I am using sparse GI files (number to blend: 3, 32 frames apart; which I have not uploaded in this example, but I can provide them for testing). I've tried increasing 'Cloud GI quality' and tried different combination of settings of 'GI cache detail', 'GI sample quality' and GI blur radius' without success. I tried 2D shadows and voxels. I tried a number of other tips and tricks researched on the forums, but none seem to work either. Though most likely I am missing something.

Thank you in advance!

Hetzen

Looks like GI flicker. I've always rendered every 5th frame for GI.

Njen

I have tried lower amounts of sparse GI files like 16 and 8, but it still flickers. Unfortunately I don't want to go lower than 12 if I have to, as I am rendering a 4000 frame animation, and every 5 would be a lot of GI to render if I can help it.

Hetzen

I think the issue is that the clouds are moving forwards and your GI cache is not keeping up with the movement, when you're sampling the illumination every second+. The cache shouldn't take too long to render, maybe 3hrs on a good workstation at every 5th frame.

Kevin Kipper

This portion of your animation, frames 5300 - 5320, does not appear to have a lot of visual changes, i.e. large camera field of view changes due to changes in its position or rotation.  I would think sampling more than 3 frames would begin to smooth out an GI flickering.   For example, on frame 5300 you're currently blending the GI for frames 5288, 5300 and 5352 (assuming those gi frames exist).  If you set the "Number of frames to blend" to 5, for example, then frames 5256 and 5364 would also be blended.  The interpolation of those 5 frames should result in smoother GI.  

Matt

A couple of other things I noticed, but I don't know if they are the cause. 1) The frames appear to be missing large areas of GI on the ground, which makes me wonder if you have adequate GI cache coverage for these frames. 2) In the file you posted, 'ren_anim_high' is loading v001 of your cache files while 'ren_giCache' is writing to v002.
Just because milk is white doesn't mean that clouds are made of milk.

Matt

Quote from: Kevin Kipper on October 12, 2023, 12:30:33 PMIf you set the "Number of frames to blend" to 5, for example, then frames 5256 and 5364 would also be blended.  The interpolation of those 5 frames should result in smoother GI. 

If the cached files are once every 32 frames, and there are no old files left in the folder, then there should not be any frame-to-frame flickering because the results will be interpolated over 32 frames (like an animation curve with key frames 32 frames apart).
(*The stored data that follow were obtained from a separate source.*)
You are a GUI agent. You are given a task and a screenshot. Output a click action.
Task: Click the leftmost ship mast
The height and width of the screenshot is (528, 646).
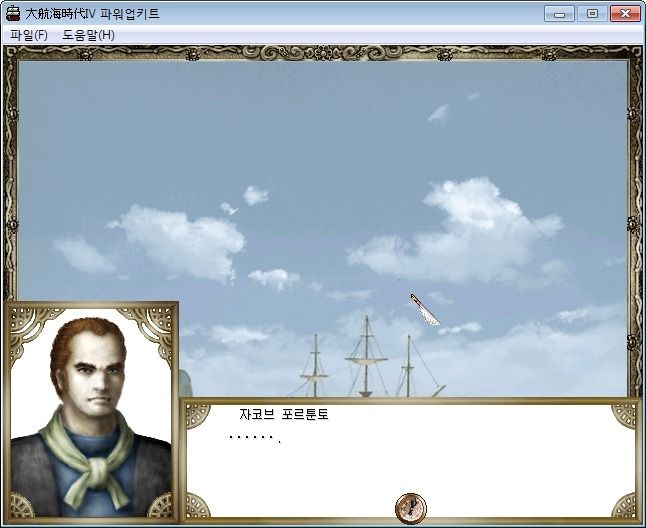(x=315, y=365)
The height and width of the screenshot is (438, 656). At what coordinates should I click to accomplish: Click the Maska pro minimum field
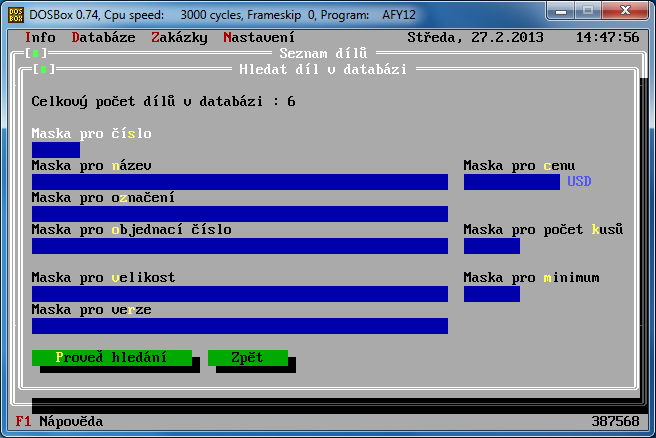tap(491, 294)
If there aren't enough files being blended then this could result in large changes over the 32 frames but the changes would at least be interpolated. Frame-to-frame flickering comes from something that isn't being cached, either because the cache files don't cover this part of the scene or because some the flicker is from some component of the lighting that isn't cacheable. I'm not sure which is happening here.

On the other hand, if we were to cache the GI on every single frame then the number of frames to blend would affect the amount of flicker, but we don't recommend caching every frame. This also makes it more difficult to tell whether the flicker is in the cache or something else that isn't cached.
Just because milk is white doesn't mean that clouds are made of milk.

Njen

Quote from: Matt on October 12, 2023, 01:43:41 PMA couple of other things I noticed, but I don't know if they are the cause. 1) The frames appear to be missing large areas of GI on the ground, which makes me wonder if you have adequate GI cache coverage for these frames. 2) In the file you posted, 'ren_anim_high' is loading v001 of your cache files while 'ren_giCache' is writing to v002.

The mismatch on the version of GI being used was me messing around with different settings. I can 100% confirm that it is set appropriately in the render.

For this test I did remove all of the terrain and instance nodes to speed up the render times for this test. In the actual output I see the exact same type of flickering. I have attached an image of the final render for reference.

I can also confirm that there are no old GI files in the sequence (see attached image)

I could try blending every 5 frames and see what happens, I haven't tried that option yet, thanks!